Even though the site remained closed for almost eight years after this paleontological discovery, it has been opened for visitors now.
The most prominent tracks on the limestone wall are those of the quadrupedal titanosaurs. The tracks of the bipedal, carnivorous dinosaurs can also be found across the entire wall.
Other dinosaur species whose footprints were found on the wall include the theropods, ornithopods, ankylosaurs, and quadrupedal ornithopods.
The wall gives an impression that the dinosaurs were walking vertically. But in reality, the wall was originally the floor of a shallow lake from the Cretaceous period. It was due to tectonic movements that the floor became vertical.

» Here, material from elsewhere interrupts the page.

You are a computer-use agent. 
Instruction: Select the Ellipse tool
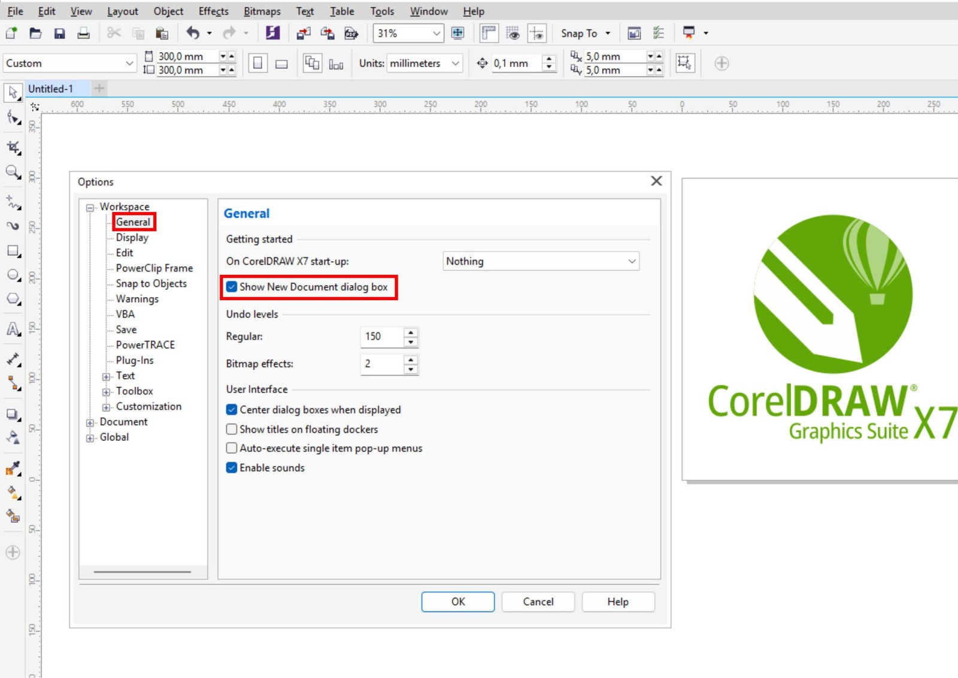12,276
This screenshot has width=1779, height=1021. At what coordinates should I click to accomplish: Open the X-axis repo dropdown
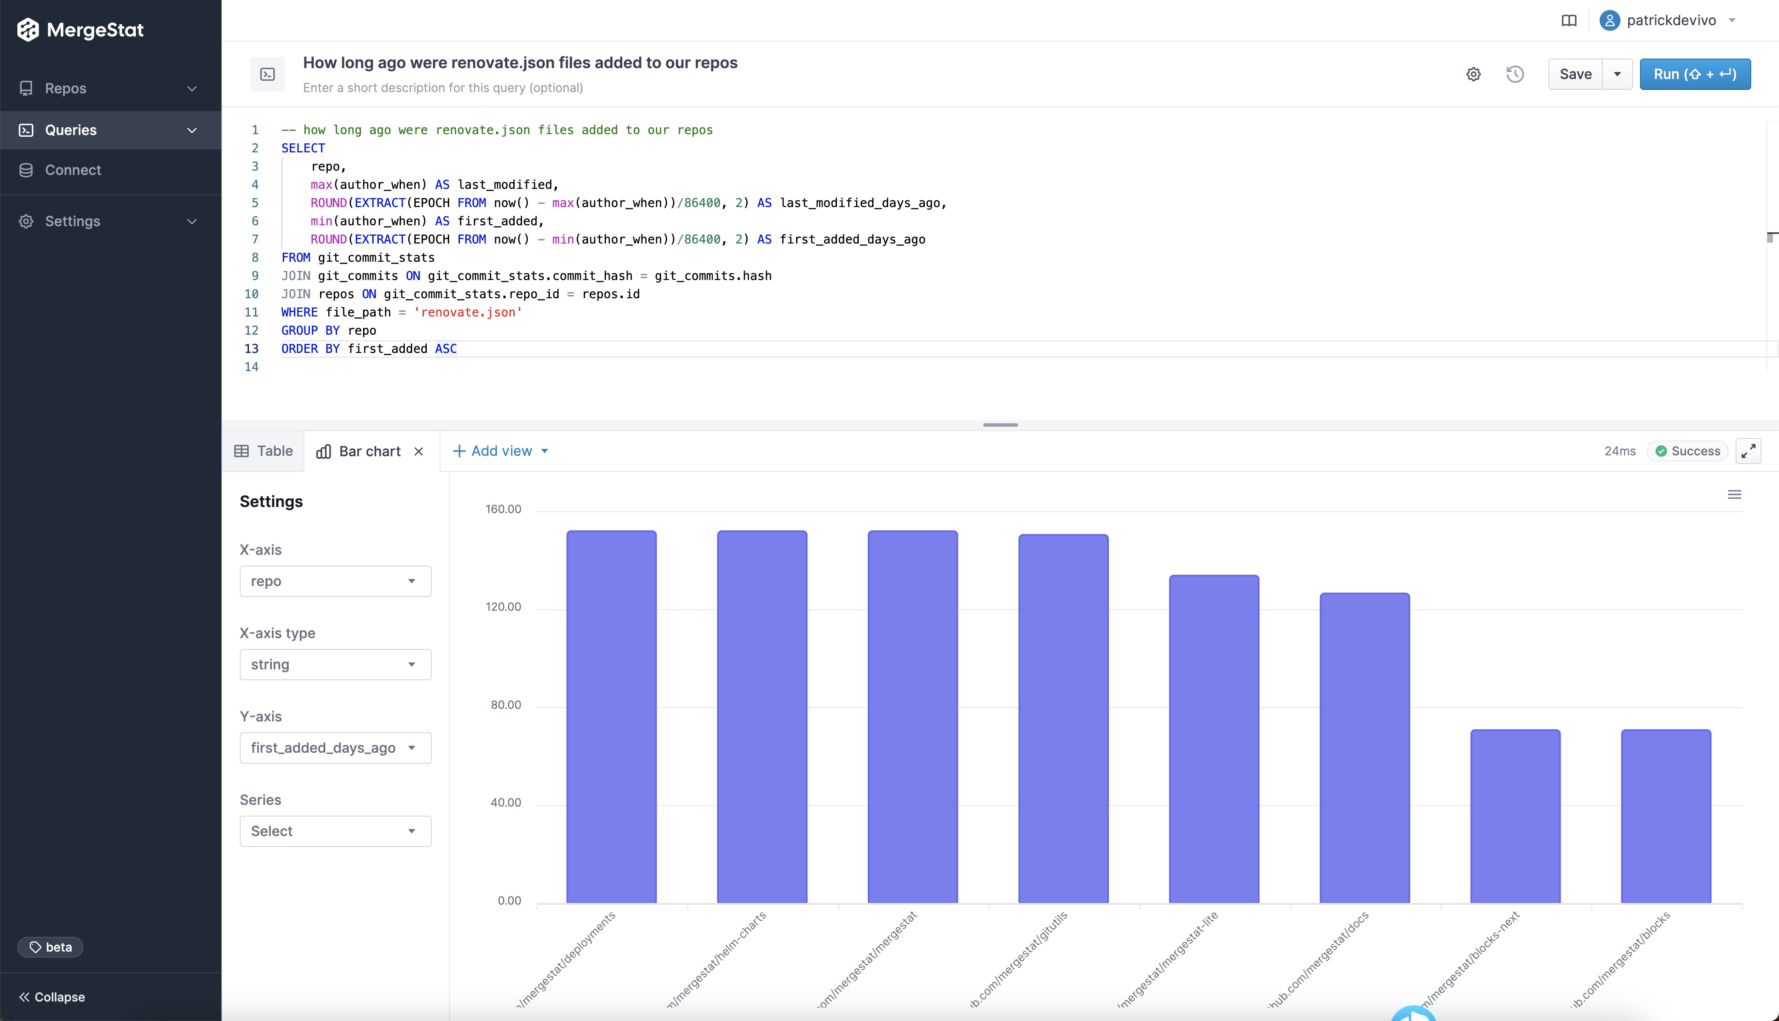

According to geologists, the floor of the lake has moved several times as a result of tectonic plate movement. Sixty-eight million years ago, the floor was walked upon by hundreds of dinosaurs leaving behind their footprints in the process.
The unique climate fluctuations at Cal Orko, Bolivia are believed to be the reason behind the spectacular presence of paleontological remains.
When drought hit the area, the tracks solidified. Wet weather returned once again and sealed the footprints below layers of sediment and mud. Experts believe that this wet-dry pattern was repeated as many as seven times which led to the prints getting preserved on the floor of the lake.
And the best part was that tectonic activities shifted the floor into a vertical viewing angle, enabling this wonderful paleontological spectacle to be viewed by the species that continued living on this planet after the dinosaurs.
The Cal Orko Parque Cretacico hosts a museum, and models of dinosaurs, fossils, and related paleontological information and offers a guided, one-hour tour to a few selected areas of the dinosaur footprint wall.
The guides point out the footprints of the Theropods (carnivorous dinosaurs) and Sauropods (long-neck herbivores). Lengths of the footprint trackways range from 26 feet to as long as an amazing 65 feet.
This amazing limestone slab serves as a record and offers a glimpse of the ever-changing history that took place in the Cretaceous era.